**EXERCISE INSTRUCTIONS**
For this exercise, repeat exactly the lines below starting at the line holding "Task: Click the" and ending at the line holding "The height and", both included, with no extra lines and no pictures.

BEGIN RECORDED INFORMATION

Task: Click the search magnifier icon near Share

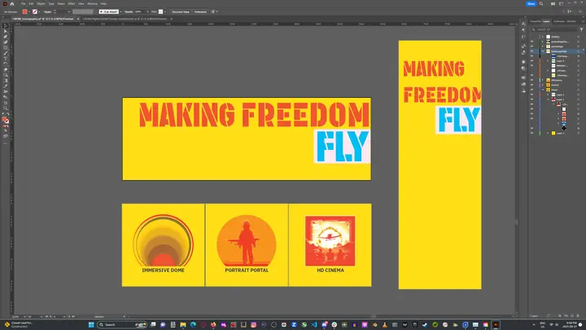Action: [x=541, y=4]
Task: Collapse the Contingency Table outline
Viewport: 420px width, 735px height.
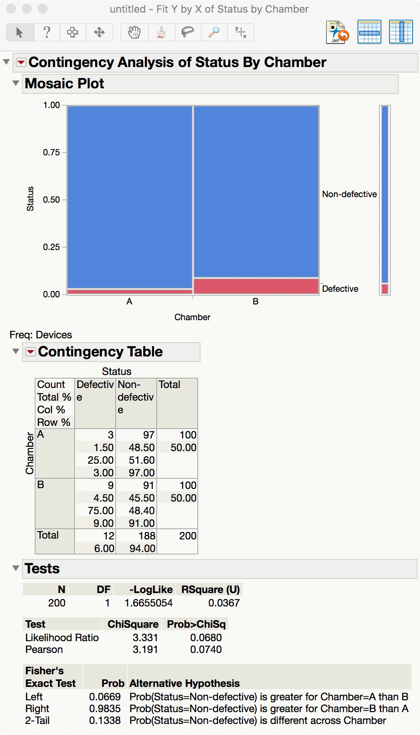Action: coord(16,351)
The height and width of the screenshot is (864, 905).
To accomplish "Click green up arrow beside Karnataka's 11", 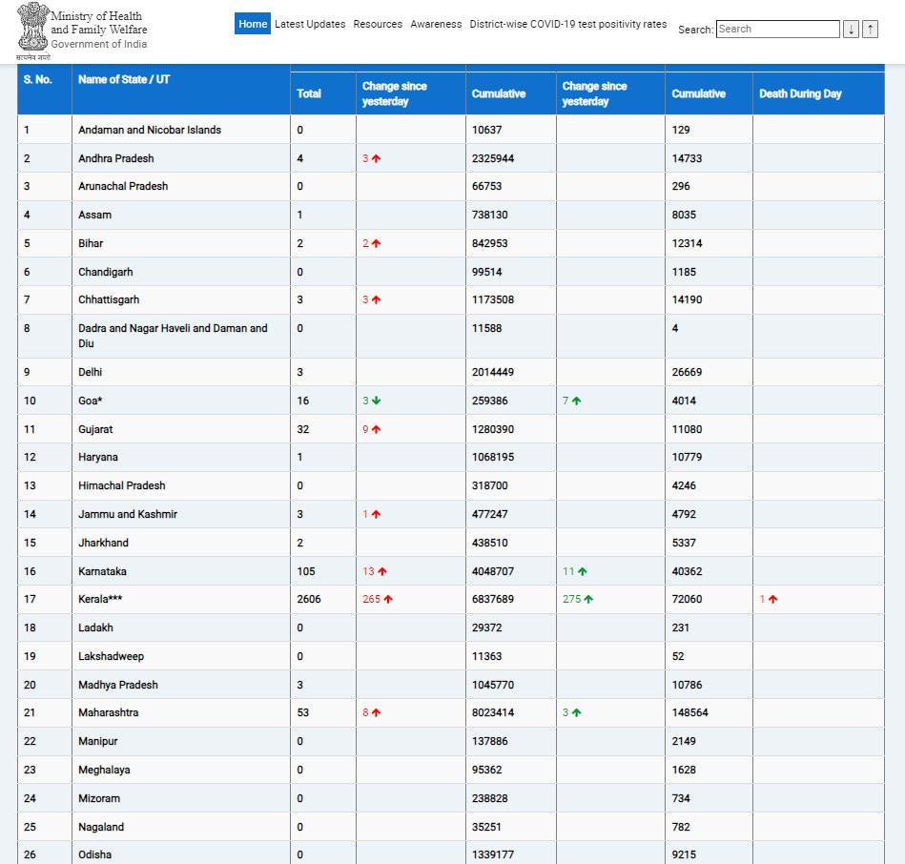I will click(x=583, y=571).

END RECORDED INFORMATION
BEGIN RECORDED INFORMATION

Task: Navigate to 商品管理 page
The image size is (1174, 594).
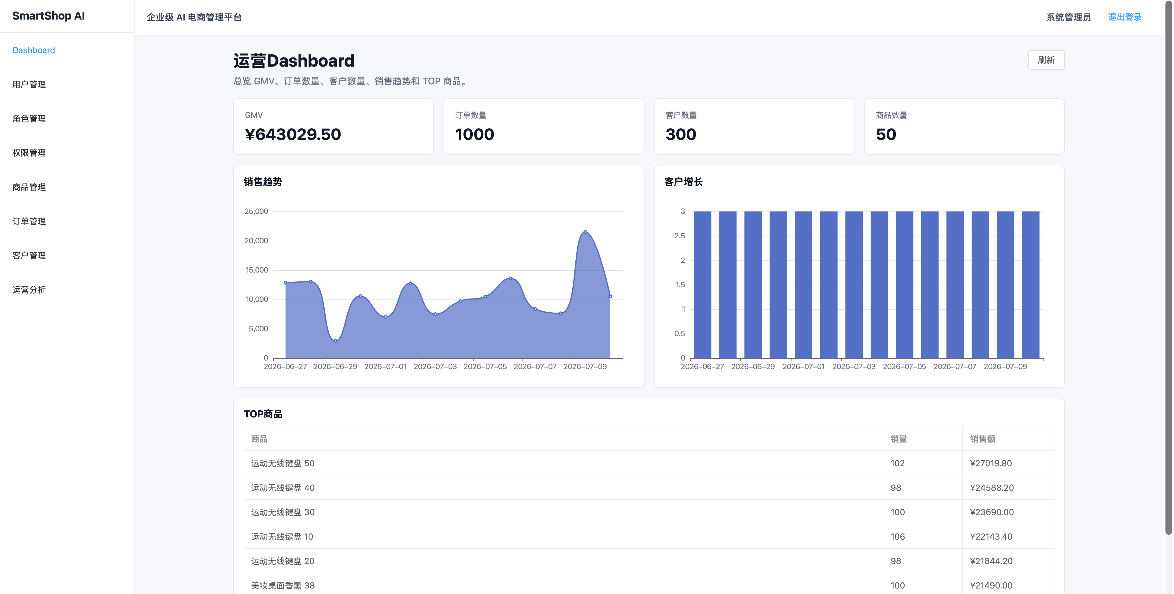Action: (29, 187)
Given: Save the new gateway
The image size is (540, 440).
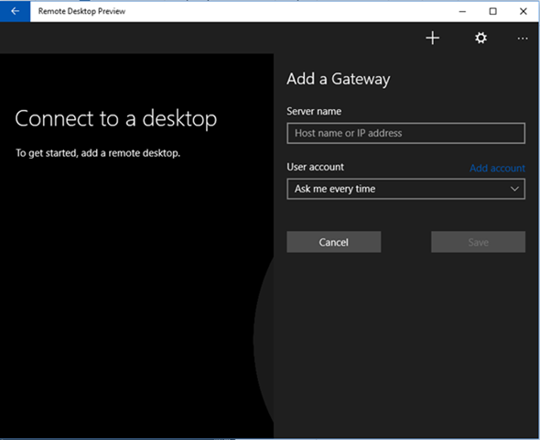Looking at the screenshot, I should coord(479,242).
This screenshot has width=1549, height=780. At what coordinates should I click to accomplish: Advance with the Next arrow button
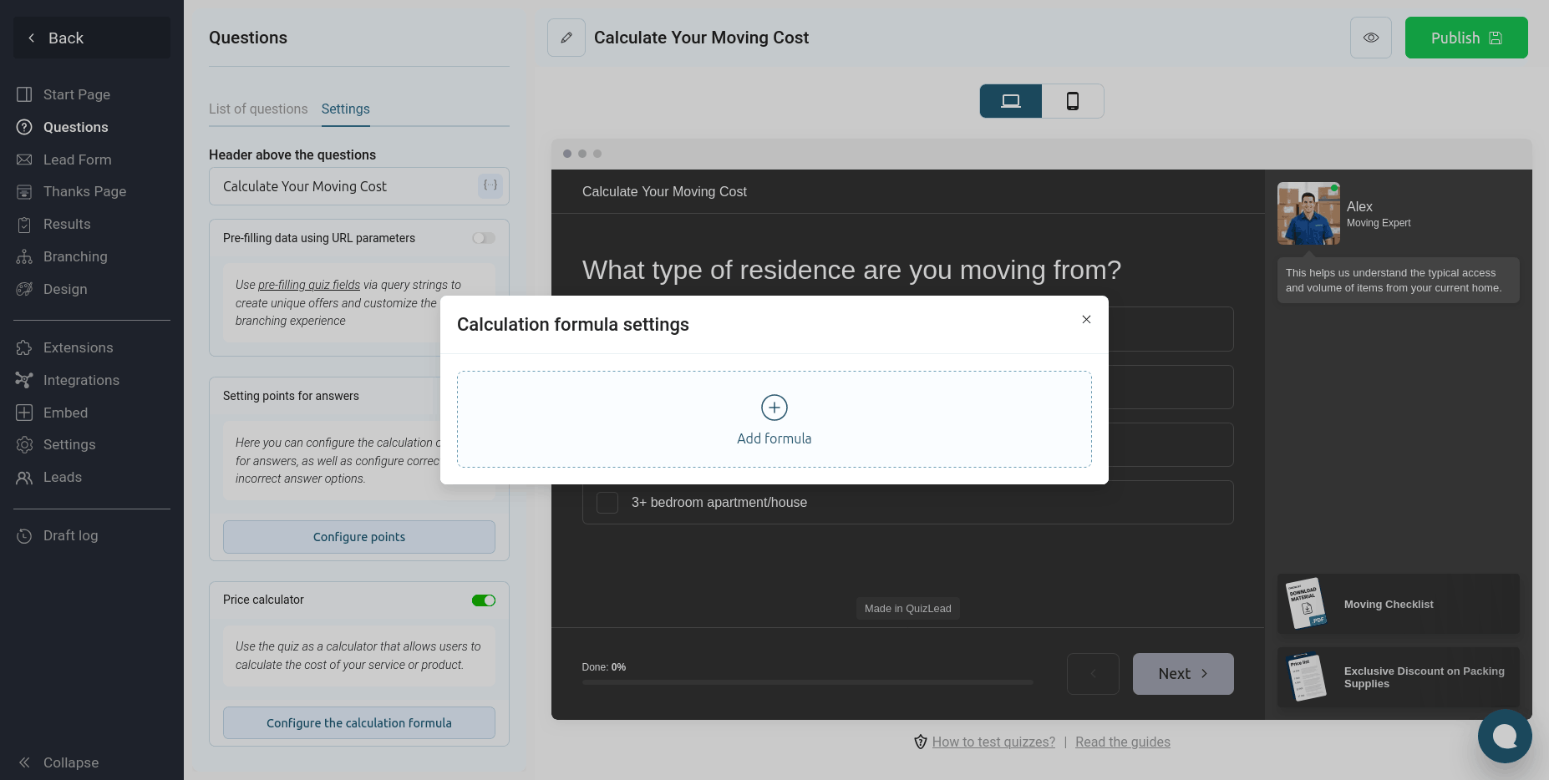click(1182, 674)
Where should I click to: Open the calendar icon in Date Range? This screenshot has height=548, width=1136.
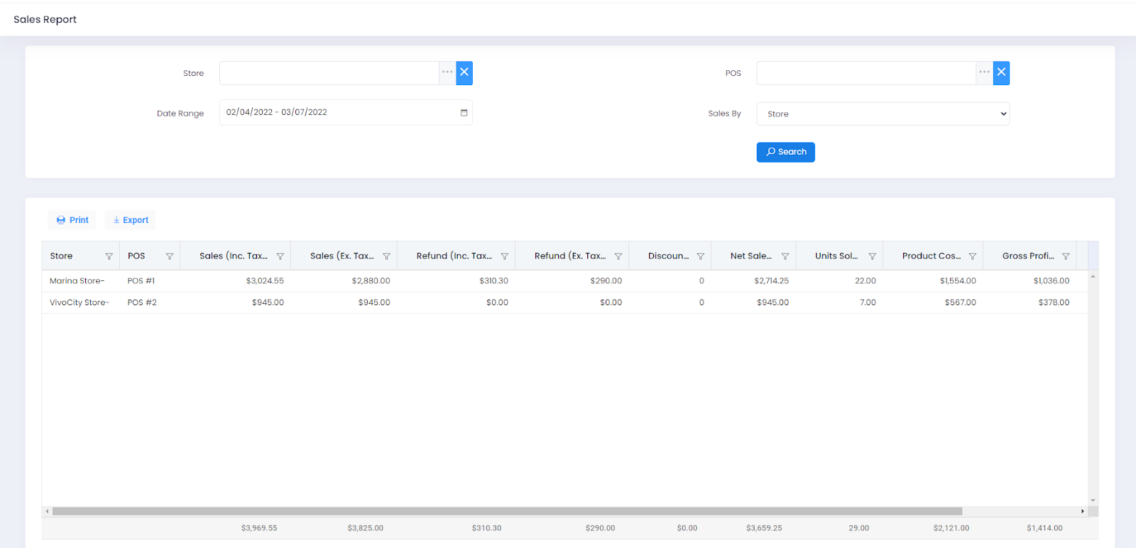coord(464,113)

END RECORDED INFORMATION

**ANSWER SPACE**
Task: Click the search magnifier icon near Share

Action: [x=541, y=4]
Task: Collapse the Contingency Table outline
Viewport: 420px width, 735px height.
Action: coord(16,351)
The height and width of the screenshot is (864, 905).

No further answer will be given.